*** Opening of Data records ***
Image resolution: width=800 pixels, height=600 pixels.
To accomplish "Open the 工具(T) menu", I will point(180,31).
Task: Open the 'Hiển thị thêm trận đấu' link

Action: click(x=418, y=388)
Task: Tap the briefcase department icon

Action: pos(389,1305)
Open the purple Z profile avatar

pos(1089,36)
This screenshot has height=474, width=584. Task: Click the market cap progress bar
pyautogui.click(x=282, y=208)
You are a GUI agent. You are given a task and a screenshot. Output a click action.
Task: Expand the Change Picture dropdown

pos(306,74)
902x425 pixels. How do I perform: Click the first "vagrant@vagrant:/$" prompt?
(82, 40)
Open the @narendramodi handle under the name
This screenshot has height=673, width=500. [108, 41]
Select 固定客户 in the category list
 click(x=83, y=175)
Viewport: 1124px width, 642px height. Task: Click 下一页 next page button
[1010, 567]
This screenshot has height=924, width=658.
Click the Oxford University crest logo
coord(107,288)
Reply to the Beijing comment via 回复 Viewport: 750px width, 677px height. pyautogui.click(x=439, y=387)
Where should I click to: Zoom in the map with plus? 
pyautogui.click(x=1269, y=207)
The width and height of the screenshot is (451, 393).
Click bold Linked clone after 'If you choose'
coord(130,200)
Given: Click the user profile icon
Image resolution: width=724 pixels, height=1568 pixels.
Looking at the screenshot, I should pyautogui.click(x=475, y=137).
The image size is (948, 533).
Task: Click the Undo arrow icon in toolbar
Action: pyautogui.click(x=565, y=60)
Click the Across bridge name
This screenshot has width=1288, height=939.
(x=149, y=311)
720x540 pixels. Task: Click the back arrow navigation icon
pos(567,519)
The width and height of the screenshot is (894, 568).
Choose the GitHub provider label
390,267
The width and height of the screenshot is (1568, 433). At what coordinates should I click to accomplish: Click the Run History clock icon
*** Close of Data records ***
# [Requirement]
Out of the data above, set down the lines from the one with "Where should I" to the one with "Given: Click the user profile icon", both included, exactly as written and with no additions.

# [Solved exercise]
Where should I click to: Zoom in the map with plus? 
pyautogui.click(x=1269, y=207)
The width and height of the screenshot is (451, 393).
Click bold Linked clone after 'If you choose'
coord(130,200)
Given: Click the user profile icon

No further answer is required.